• _SUPPLIED PASSAGE_:
"""

Fifty-five transplants of insulin-producing cells from these pigs into humans have now been carried out over the past four years, showing a lack of evidence of porcine virus infection. Treatment involves transplanting pig pancreatic islet cells into a patient’s abdomen to boost insulin production and help regulate blood glucose levels. The cells are encapsulated to prevent the immune system rejecting them as foreign. This technology ensures the cells can deliver their beneficial effects without the patient requiring immunosuppressant drugs. Most transplant recipients showed evidence of pig islet function. Xenophobia is no longer justified.

The series of clinical trials required by regulatory agencies before allowing widespread use as a treatment are lengthy and arduous. Results to date have demonstrated a beneficial effect (for example, a consistent reduction in severe hypoglycaemic events without an increase in HbA1c, a measure of long-term blood glucose levels) in type 1 insulin-treated diabetics who are having persistent trouble in balancing their dose of insulin with activity, food intake and other lifestyle variables.

Blood glucose levels that are both too high and too low are often encountered, and these swings can be life-threatening. Some patients require significant time and resources from specialist healthcare professionals and have a poor prognosis: lower quality of life, more microvascular and pregnancy complications and shortened life expectancy.

Various improvements in the pig product itself, and the way in which it is administered, are being tried out. The pig cells are coated with a semi-permeable membrane that neutralises the human body’s attempt to remove the foreign cells. No immune suppressants, which frequently produce severe side-effects, are used.

What, then, is the future of this procedure? The final round of clinical trials will start in early 2013 and be completed by the end of 2014. They will not include Australia. Permission to offer the treatment will be sought in those countries undertaking the trials.

Initially, Australians wanting this treatment will have to travel to New Zealand. There is little pressure to undertake xenotransplantation in Australia as the entry cost (including the cost of a pathogen-free herd and a certified manufacturing facility) is high (upwards of $25 million), and the regulatory pathway untried. Even a pilot pig facility and suitable manufacturing laboratory requires a very high capital investment.

"""

• _DATA UNDER STUDY_:
"""

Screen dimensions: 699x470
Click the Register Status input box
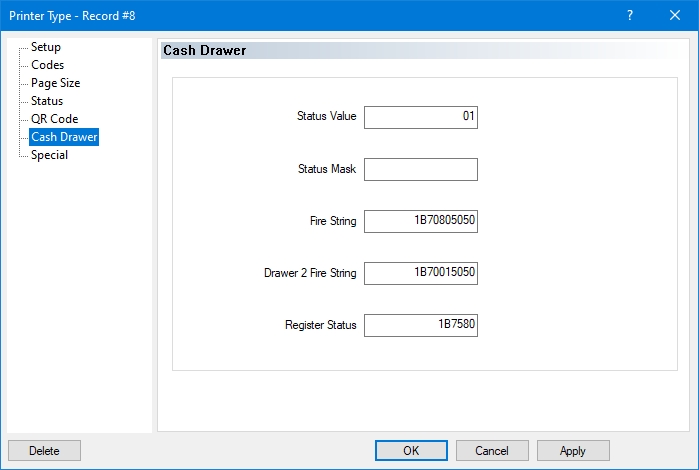420,325
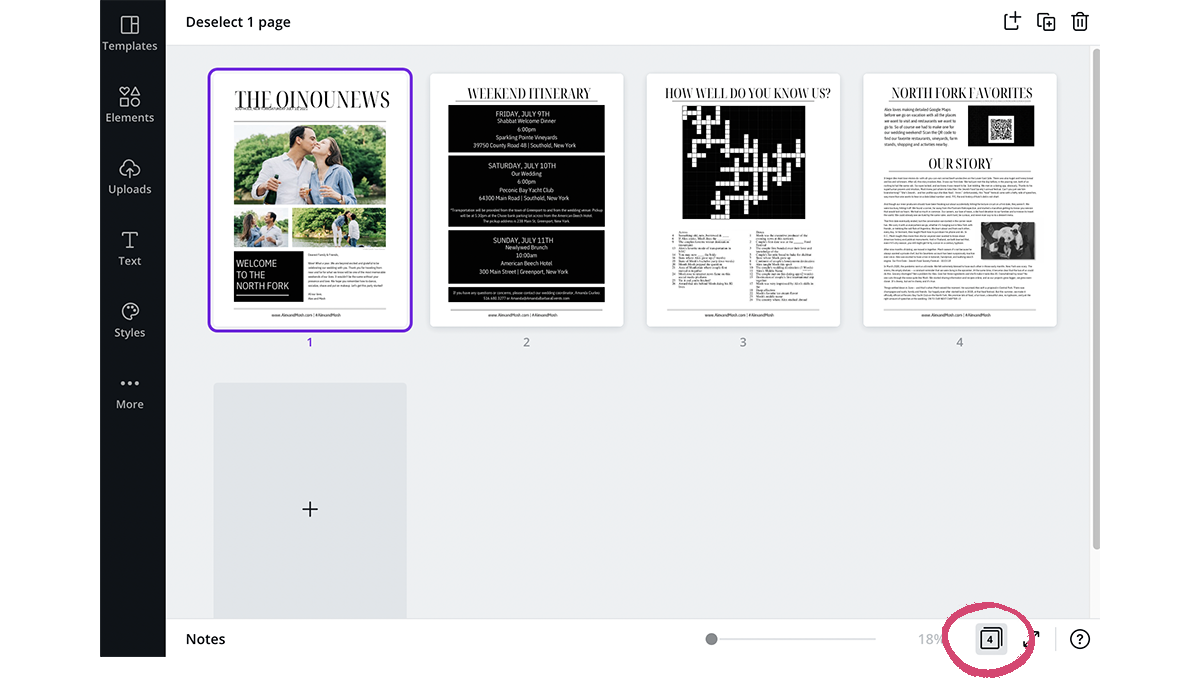
Task: Enter presentation fullscreen mode
Action: coord(1032,639)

"""

• _TASK REQUIREMENTS_:
1. Decide whether each statement below agrees with the passage on pig islet cell transplants. Answer yes or no for each, and quote the passage's deciding words.
(a) Fifty-five transplants of the pig cells into humans have been carried out over the past four years.
(b) Patients receiving the encapsulated pig cells are also given immunosuppressant drugs.
(c) The final round of clinical trials will include Australia.
2. Pick up the passage on pig islet cell transplants after its last sentence and carry it forward.

• _TASK-BY-TASK ANSWERS_:
1.
(a) Yes: "Fifty-five transplants of insulin-producing cells from these pigs into humans have now been carried out over the past four years"
(b) No: "No immune suppressants, which frequently produce severe side-effects, are used."
(c) No: "They will not include Australia."

2.
Cell transplantation may offer an entirely new paradigm for the treatment of human disease. Mature cells may be harvested from humans (after death), but this source will always be limited. Training human stem or precursor cells to undertake special functions is being attempted without much in the way of clinical results yet. Cells may be genetically altered to undertake special functions, and this technology has been widely used in preclinical studies.

Without (and sometimes with) immune suppression, foreign islet cells are rejected. Current techniques to overcome this include the immune barrier strategy used by Diatranz Otsuka Limited, immune suppressant drugs or cells genetically altered to reduce the immune response.

Xenotransplantation of unaltered pig cells offers the advantages of self-regulatory function and probably a higher degree of safety than can be assured for stem cells or genetically altered cells.

Already a different pig cell transplant procedure is approaching clinical trials. LCT has developed preclinical technology to implant choroid plexus cells into the substantia nigra to treat Parkinson’s disease. These cells produce a cornucopia of brain protective and healing growth factors capable of regenerating brain cells lost to a variety of toxins. Both rat and monkey models of Parkinson’s disease have demonstrated functional and anatomical recovery after implantation of micro-encapsulated neonatal pig choroid plexus cells.

Other neurodegenerative brain diseases such as stroke, Alzheimer’s disease and Huntington’s disease may be similarly amenable to this form of regenerative treatment. And it doesn’t stop there.